While researching in Germany in 1956 for what would become his book German Catholics and Hitler’s Wars, the Catholic scholar and WWII conscientious objector Gordon C. Zahn uncovered some initial details about a Catholic farmer from Austria named “Franz.” The farmer conscientiously objected to Nazi conscription and was executed by guillotine on 9 August 1943. In 1961, Zahn traveled to the remote village of Saint Radegund, Austria and discovered that virtually no resources of a documentary nature about this man existed. Zahn then dutifully set out to reconstruct this entire chapter of history. Over June and July of that summer, Zahn conducted interviews, researched and assembled a remarkable story which he published in 1964 as In Solitary Witness: The Life & Death of Franz Jägerstätter.
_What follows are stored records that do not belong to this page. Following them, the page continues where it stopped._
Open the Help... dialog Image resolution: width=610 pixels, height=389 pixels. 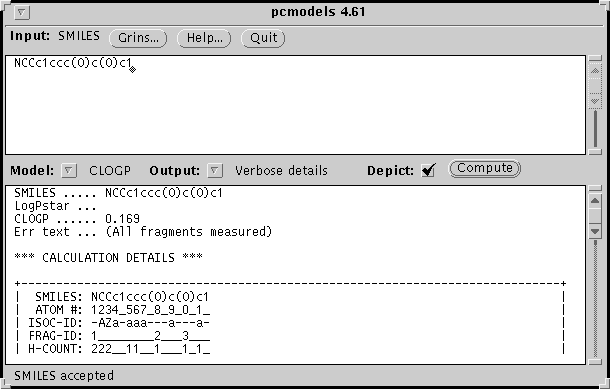coord(204,38)
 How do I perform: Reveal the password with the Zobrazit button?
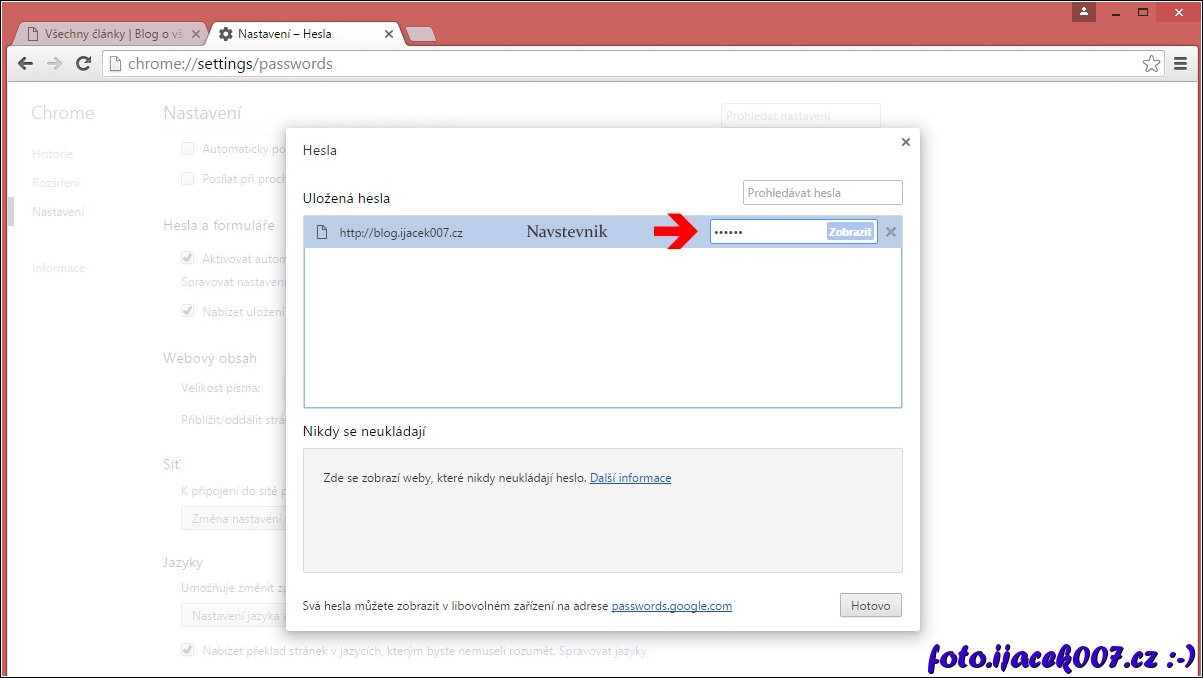pos(850,232)
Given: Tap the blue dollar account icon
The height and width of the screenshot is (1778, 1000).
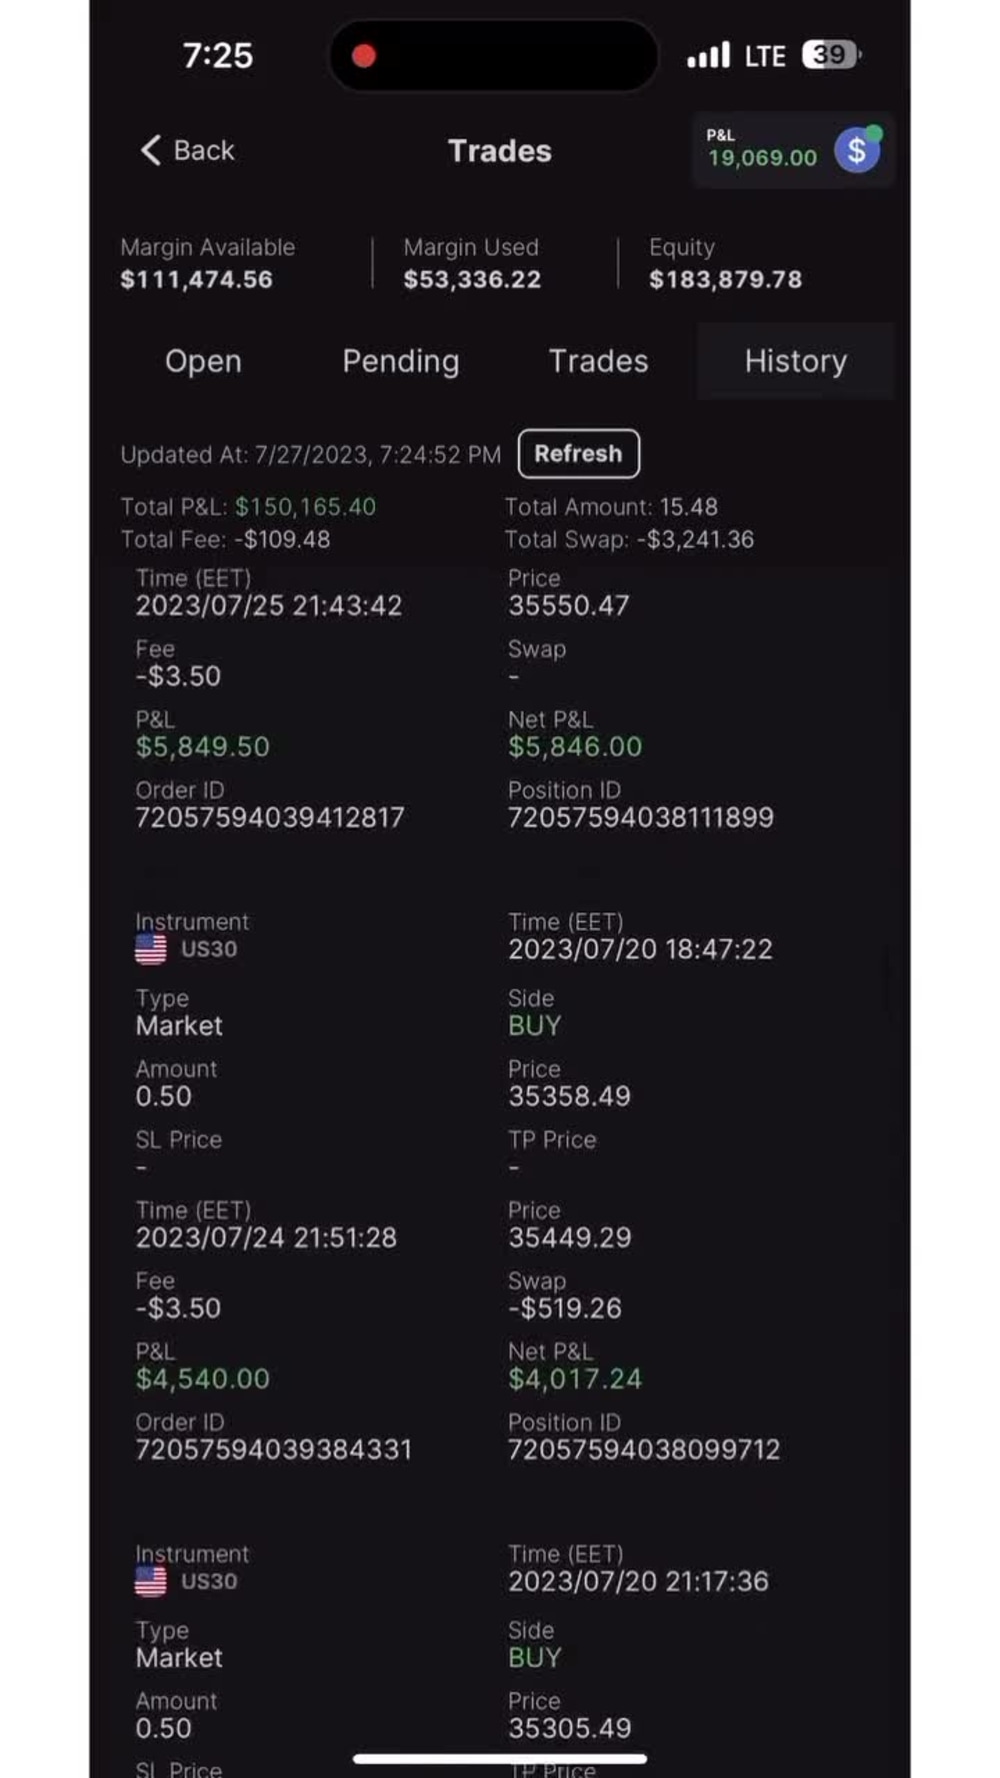Looking at the screenshot, I should 857,151.
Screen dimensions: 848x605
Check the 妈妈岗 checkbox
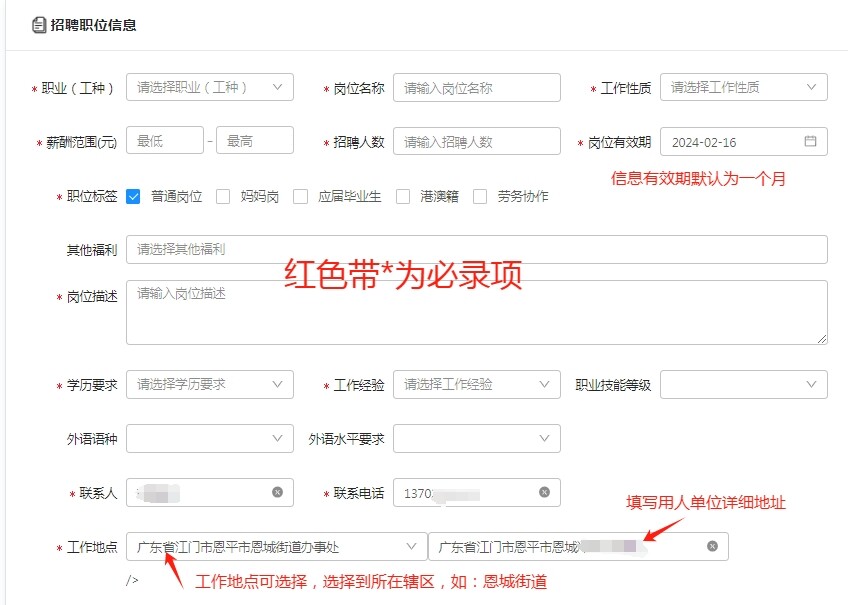click(223, 197)
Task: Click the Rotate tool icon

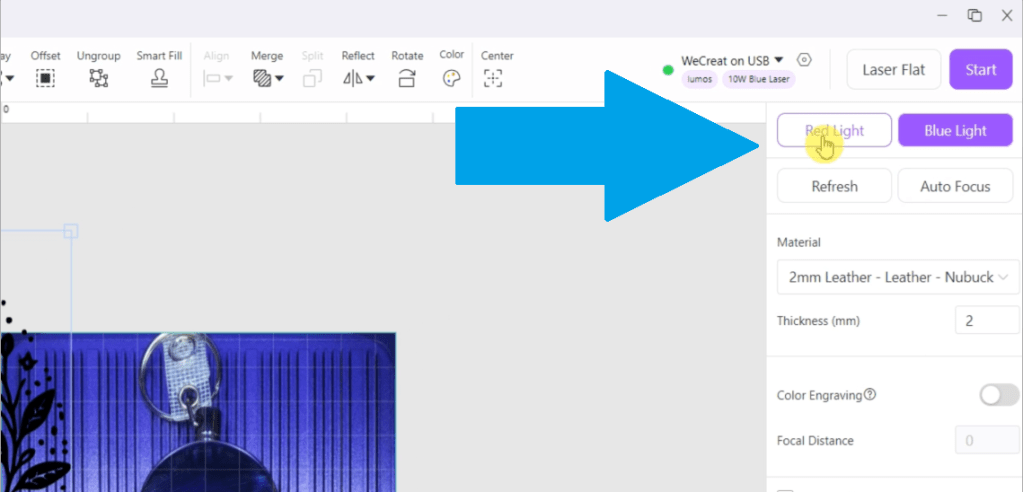Action: (x=407, y=78)
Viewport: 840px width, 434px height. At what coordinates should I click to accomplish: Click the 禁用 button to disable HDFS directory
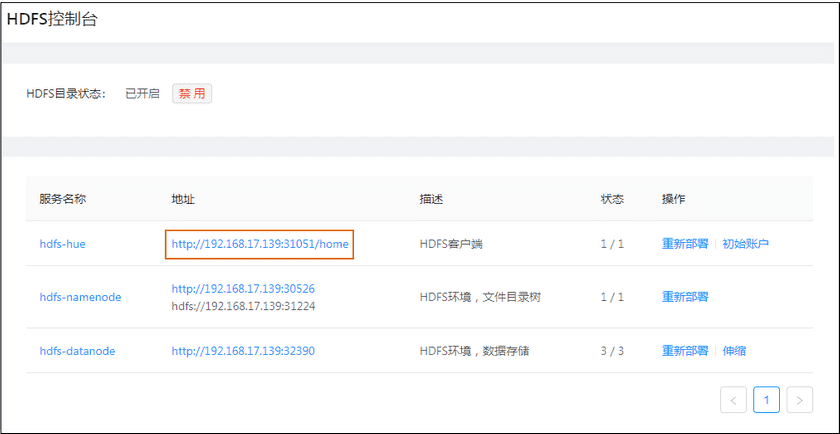pos(192,93)
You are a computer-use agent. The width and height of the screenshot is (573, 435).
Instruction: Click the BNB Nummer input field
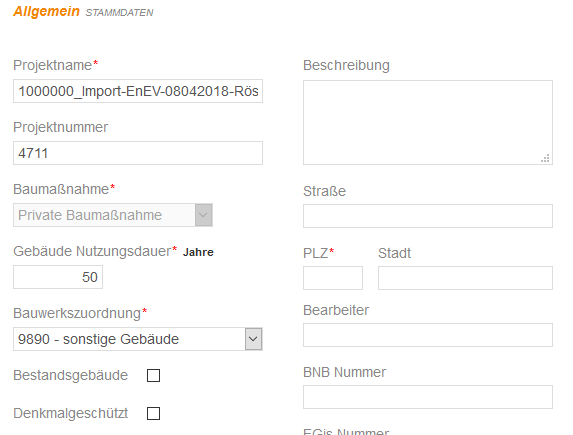(x=428, y=397)
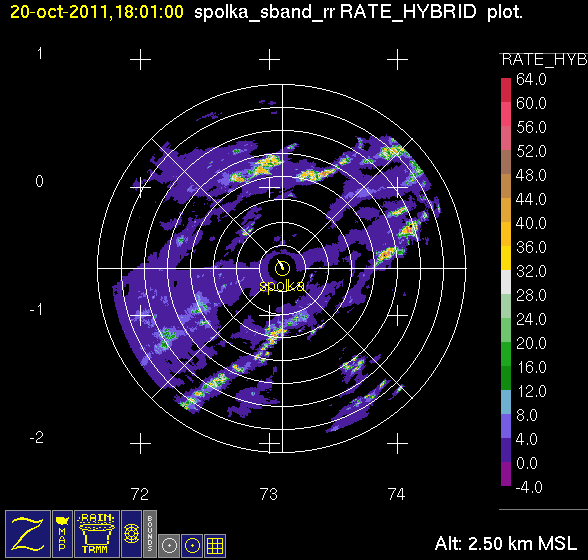
Task: Click the 16.0 green legend band
Action: click(x=506, y=378)

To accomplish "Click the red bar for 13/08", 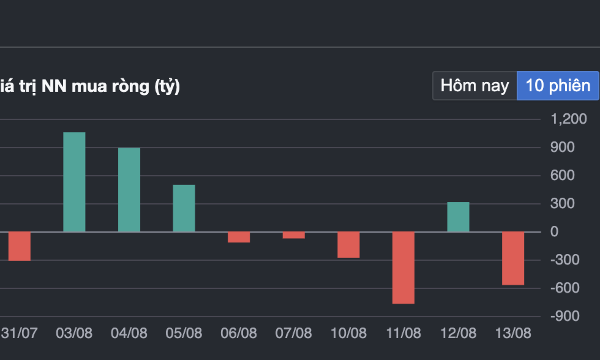I will (513, 258).
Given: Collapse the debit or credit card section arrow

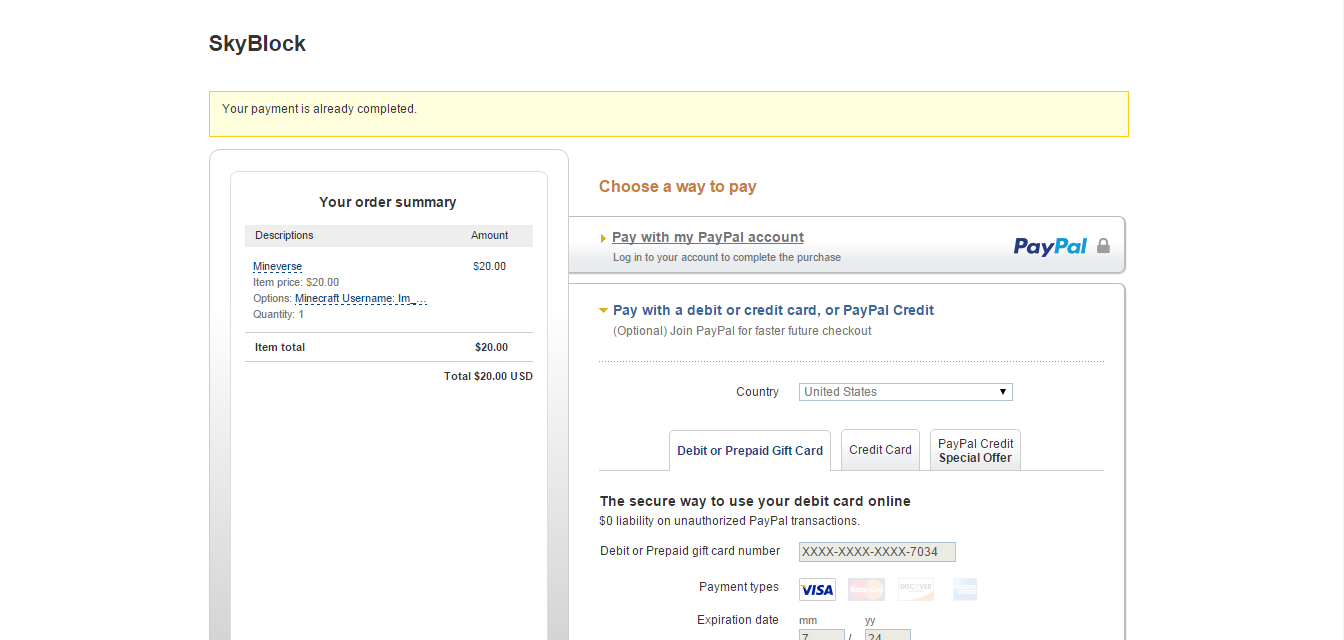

A year later, the Servant of God Dorothy Day reviewed Zahn’s seminal book in the June and July editions of The Catholic Worker. Dorothy began her reflection on the Jägerstätter text by calling to mind the words of Saint Thérèse of Lisieux: “It is all God’s doing . . . When God wants a saint, He makes one.” Dorothy acknowledged, “Of course the person in question has to give assent,” and mused “I wonder how many there are who have been ‘called to be saints’ and have refused because the price was too great?” Dorothy was so moved by Jägerstätter’s witness that she even gestured in the direction that the costs associated with the canonization process would be justified in this case of Jägerstätter, concluding, “We need such saints today, to be held up for public veneration, raised to the altars so that we ask their intercession with God in these times of terror, with the threat of nuclear war hanging over us.”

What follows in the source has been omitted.